Each session emphasized co-construction. Teachers left with shared Padlets, Onenote pages full of notes, and, more importantly, fresh collaborations stretching across schools and sectors.

MIEE Sharing Sessions

Our own MIEE community brought it home with vibrant sharing sessions. Sam Harris on curriculum design and Minecraft for learning. Monika Limmer on inclusive strategies and supporting complex needs. Gavin Beere on a whole-school digital transformation journey. Ryan Higgins on integrating AI to lift writing achievement. Mehwish Hassan on computational thinking and AR activities. Rachel Chisnall on navigating curriculum change her in New Zealand, in what is a challenging time for the sector and Carmen Kenton on inclusive and accessible learning design.

These weren’t one-way presentations; they were working bees. Attendees jumped in with questions, shared local adaptations, and even planned term-time collaborations together.

The Professional Panel

Our panel Tim Gander, Brett Salakas, Yaritza Villalba, Claire Wigley, and Bex Rose brought diverse perspectives on how AI and digital tools shape educational journeys. The panel reinforced that the future isn’t about tech replacing teachers, but about tech empowering educators to collaborate more effectively and creatively and but the human at the heart of the system.

Hui After Dark

Collaboration didn’t stop when the sessions ended. At Saint Alice, over kai and drinks, conversations deepened. New partnerships were sparked, and laughter reminded us that professional networks are also human networks.

The Hui’s Legacy: From Me to We

By the closing circle, it was clear the legacy of Hui 2025 wasn’t a list of sessions attended, it was the collaborations born. Teachers left with new contacts and project partners. Ideas shared by speakers were already being adapted for classrooms. Equity, creativity, and innovation became shared commitments, not individual goals.

As one participant put it beautifully:

“I came expecting strategies, but I’m leaving with collaborators and friends.”

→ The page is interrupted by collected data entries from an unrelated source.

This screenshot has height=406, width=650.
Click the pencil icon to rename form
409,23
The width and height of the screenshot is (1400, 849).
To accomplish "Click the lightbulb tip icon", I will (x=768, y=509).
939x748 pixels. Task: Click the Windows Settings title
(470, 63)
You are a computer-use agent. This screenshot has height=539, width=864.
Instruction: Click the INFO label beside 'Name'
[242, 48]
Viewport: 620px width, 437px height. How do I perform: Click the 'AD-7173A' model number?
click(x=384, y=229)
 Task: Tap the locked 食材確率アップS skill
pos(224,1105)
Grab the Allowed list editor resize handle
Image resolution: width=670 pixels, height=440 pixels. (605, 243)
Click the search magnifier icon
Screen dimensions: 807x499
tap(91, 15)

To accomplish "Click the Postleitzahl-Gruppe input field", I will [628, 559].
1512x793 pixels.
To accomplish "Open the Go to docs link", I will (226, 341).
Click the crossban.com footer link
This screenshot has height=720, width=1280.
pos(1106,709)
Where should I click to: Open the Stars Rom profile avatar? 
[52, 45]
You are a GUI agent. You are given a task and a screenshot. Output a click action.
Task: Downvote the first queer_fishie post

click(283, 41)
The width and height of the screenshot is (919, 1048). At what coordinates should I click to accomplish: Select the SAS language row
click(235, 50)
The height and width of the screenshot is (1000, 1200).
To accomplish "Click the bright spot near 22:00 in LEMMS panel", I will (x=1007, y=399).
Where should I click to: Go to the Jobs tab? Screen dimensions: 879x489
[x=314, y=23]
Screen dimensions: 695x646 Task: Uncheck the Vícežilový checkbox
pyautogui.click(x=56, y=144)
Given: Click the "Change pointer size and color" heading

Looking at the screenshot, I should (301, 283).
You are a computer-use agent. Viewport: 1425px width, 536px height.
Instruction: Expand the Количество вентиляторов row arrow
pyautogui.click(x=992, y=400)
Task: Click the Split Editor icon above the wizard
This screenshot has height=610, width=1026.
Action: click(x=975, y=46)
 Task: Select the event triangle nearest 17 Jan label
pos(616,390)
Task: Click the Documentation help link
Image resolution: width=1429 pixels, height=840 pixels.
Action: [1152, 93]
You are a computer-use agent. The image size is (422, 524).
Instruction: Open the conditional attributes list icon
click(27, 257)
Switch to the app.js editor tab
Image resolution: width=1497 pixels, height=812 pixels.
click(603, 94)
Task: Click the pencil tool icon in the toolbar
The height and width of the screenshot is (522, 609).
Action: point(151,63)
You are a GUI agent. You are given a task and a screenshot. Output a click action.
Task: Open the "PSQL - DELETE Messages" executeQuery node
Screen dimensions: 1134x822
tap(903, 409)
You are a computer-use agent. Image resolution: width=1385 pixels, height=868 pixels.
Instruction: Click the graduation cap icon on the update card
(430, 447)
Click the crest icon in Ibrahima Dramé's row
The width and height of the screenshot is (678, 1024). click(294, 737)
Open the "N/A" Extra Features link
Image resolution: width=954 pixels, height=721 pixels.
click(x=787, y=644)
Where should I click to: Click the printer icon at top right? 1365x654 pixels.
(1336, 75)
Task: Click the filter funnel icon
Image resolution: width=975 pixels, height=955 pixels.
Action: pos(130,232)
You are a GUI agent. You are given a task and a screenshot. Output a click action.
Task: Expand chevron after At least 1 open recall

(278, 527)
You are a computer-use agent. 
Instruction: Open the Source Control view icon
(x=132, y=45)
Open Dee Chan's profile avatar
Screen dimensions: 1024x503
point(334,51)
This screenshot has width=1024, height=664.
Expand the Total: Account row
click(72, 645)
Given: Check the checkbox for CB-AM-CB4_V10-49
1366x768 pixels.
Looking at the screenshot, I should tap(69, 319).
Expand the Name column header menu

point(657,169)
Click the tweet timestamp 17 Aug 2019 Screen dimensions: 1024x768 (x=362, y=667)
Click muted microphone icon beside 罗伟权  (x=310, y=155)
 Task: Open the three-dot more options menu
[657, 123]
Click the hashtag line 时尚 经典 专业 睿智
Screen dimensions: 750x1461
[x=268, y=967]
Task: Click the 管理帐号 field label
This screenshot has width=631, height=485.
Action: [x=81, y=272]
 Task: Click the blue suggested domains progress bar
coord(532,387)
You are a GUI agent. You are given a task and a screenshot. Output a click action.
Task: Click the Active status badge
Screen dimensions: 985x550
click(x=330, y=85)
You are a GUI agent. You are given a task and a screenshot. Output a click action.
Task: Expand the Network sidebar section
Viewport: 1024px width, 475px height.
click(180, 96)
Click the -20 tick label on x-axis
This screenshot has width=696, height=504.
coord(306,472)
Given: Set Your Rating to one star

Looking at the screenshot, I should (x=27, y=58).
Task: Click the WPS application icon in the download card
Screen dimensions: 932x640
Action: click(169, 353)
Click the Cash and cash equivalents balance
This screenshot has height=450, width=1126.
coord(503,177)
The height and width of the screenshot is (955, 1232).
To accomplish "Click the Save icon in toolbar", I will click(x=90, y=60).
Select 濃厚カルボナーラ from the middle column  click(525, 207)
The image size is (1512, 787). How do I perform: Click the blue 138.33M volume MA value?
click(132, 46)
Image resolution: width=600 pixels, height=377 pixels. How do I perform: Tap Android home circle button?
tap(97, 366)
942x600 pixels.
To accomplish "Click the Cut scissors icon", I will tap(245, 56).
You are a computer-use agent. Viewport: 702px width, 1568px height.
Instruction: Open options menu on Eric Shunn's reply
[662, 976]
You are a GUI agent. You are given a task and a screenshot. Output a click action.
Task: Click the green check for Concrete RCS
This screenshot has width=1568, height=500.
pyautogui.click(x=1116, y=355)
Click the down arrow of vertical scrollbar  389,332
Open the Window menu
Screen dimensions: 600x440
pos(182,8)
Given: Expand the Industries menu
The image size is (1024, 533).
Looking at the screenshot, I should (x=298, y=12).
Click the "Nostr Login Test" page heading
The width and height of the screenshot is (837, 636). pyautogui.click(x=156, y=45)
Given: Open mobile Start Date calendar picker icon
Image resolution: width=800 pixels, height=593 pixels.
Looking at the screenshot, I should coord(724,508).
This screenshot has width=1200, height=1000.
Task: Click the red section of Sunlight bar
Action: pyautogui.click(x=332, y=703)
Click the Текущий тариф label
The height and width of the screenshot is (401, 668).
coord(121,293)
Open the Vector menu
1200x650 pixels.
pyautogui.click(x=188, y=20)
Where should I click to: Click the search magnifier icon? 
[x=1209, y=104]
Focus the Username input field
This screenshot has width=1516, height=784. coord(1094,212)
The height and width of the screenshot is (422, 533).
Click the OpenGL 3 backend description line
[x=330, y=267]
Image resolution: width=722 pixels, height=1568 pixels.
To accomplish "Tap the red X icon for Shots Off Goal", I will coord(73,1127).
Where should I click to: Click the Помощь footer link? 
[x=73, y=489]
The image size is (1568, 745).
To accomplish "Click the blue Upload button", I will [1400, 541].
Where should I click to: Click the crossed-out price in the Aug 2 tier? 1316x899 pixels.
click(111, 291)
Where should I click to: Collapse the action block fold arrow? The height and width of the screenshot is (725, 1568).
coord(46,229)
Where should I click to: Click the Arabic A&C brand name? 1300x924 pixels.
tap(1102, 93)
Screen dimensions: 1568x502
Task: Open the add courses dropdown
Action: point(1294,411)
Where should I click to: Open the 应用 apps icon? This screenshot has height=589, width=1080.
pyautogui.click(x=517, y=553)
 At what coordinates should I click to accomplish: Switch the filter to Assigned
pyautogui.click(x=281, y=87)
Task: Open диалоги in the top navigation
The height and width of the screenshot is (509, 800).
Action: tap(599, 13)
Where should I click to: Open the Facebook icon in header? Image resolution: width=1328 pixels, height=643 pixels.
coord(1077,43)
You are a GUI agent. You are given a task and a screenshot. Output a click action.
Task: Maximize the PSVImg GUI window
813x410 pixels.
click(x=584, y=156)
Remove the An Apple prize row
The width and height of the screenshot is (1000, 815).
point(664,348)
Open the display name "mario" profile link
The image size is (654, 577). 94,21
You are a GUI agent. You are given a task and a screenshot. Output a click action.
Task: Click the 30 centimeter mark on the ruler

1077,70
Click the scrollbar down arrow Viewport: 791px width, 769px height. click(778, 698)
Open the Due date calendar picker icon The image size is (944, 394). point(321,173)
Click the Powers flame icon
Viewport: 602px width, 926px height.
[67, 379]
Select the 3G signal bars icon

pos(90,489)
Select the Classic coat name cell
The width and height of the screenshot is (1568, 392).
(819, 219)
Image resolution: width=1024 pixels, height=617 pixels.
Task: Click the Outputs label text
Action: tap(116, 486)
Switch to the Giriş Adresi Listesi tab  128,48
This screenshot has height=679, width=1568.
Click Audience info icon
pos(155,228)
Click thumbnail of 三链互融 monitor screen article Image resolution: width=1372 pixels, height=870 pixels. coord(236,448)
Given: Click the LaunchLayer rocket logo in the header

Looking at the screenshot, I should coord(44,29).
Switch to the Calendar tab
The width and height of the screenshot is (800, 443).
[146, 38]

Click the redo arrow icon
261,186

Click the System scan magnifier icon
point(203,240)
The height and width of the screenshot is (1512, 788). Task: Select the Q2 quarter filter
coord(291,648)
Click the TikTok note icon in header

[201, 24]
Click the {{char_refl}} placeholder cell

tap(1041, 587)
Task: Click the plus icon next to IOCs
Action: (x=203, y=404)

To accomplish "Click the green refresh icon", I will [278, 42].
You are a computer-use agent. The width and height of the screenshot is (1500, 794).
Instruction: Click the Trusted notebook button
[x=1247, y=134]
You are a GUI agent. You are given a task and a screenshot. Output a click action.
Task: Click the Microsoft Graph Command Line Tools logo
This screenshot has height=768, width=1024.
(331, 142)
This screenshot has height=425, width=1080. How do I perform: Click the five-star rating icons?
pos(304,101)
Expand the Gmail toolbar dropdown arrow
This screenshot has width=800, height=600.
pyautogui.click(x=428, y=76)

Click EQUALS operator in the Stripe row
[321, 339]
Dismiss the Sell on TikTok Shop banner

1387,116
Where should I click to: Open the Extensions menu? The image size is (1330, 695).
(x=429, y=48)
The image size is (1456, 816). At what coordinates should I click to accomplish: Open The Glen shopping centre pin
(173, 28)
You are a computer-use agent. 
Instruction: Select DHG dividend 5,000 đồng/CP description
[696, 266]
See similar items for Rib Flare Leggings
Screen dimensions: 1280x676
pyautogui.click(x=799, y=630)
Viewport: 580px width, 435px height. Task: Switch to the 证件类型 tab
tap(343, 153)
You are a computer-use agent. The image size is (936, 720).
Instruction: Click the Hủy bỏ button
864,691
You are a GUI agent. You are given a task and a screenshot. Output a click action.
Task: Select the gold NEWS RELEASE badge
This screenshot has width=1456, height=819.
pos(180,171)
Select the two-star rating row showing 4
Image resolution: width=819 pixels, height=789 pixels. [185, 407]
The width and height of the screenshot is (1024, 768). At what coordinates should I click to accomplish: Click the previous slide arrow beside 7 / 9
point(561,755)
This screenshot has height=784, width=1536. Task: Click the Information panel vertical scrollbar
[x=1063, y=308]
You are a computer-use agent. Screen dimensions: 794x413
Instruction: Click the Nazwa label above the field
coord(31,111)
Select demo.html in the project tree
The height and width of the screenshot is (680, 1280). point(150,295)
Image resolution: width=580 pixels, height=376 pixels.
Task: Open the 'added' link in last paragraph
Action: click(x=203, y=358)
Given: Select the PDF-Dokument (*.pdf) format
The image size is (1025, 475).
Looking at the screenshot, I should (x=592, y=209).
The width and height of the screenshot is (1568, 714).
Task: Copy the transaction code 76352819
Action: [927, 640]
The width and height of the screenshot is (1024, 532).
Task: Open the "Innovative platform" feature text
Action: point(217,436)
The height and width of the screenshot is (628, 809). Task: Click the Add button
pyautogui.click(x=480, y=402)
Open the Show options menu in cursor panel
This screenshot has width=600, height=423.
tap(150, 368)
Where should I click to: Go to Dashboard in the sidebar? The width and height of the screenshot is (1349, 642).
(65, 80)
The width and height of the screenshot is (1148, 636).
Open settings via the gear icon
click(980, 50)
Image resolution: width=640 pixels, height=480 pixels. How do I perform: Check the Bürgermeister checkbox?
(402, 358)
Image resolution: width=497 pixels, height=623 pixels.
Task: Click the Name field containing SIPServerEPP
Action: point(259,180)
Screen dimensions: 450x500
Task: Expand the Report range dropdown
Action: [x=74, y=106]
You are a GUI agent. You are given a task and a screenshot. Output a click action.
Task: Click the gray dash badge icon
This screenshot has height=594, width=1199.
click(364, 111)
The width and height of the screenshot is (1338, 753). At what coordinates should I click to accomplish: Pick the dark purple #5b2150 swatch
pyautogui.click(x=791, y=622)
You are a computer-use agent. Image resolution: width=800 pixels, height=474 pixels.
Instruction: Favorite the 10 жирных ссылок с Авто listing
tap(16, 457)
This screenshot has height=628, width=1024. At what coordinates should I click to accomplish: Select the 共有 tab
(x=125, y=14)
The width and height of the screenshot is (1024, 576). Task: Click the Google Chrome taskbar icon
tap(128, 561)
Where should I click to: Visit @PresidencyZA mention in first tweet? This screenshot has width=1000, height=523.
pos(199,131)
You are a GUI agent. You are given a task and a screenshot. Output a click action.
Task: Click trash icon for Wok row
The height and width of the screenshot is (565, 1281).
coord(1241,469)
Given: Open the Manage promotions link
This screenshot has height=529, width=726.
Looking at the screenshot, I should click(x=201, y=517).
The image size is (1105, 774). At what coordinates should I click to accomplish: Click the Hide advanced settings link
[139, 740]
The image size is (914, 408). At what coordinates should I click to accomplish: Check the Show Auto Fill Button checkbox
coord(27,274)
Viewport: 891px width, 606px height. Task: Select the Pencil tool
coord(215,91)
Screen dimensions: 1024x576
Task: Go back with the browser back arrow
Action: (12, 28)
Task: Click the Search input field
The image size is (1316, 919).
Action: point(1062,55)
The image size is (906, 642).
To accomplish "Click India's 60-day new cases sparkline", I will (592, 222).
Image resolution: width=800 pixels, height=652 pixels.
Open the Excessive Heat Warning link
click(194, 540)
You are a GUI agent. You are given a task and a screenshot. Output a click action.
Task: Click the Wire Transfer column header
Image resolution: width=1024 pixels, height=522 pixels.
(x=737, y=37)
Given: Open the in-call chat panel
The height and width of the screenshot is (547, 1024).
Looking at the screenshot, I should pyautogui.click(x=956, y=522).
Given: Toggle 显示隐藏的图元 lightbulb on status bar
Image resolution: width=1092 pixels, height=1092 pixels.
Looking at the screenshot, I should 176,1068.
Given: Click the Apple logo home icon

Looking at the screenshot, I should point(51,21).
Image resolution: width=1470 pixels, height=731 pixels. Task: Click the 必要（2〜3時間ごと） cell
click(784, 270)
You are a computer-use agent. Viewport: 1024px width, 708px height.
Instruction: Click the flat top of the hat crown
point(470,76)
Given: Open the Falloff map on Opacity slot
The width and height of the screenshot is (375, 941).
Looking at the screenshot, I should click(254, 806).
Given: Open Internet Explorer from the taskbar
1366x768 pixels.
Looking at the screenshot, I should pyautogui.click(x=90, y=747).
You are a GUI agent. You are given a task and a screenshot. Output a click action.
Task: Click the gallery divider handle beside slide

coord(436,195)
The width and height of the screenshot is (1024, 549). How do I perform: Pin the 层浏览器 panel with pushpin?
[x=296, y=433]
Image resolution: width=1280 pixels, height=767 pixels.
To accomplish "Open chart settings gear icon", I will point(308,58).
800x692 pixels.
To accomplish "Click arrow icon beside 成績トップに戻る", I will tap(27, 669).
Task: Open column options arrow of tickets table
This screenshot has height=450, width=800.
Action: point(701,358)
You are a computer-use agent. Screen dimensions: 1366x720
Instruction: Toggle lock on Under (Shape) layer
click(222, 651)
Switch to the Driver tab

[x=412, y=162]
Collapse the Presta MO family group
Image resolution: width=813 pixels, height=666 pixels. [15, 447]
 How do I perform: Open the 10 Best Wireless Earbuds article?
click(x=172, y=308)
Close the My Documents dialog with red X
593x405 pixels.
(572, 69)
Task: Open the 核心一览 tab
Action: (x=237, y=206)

That’s the true measure of success.

Final Reflection

To our keynote speakers, our workshop leaders, to my fellow MIEE Fellows who help organize this event, our MIEE sharers, and every single attendee, to our sponsers at PB Tech and Nex thank you. MIEE Aotearoa Hui 2025 proved that when educators gather with open minds, collaboration isn’t just an outcome. It’s the kaupapa itself.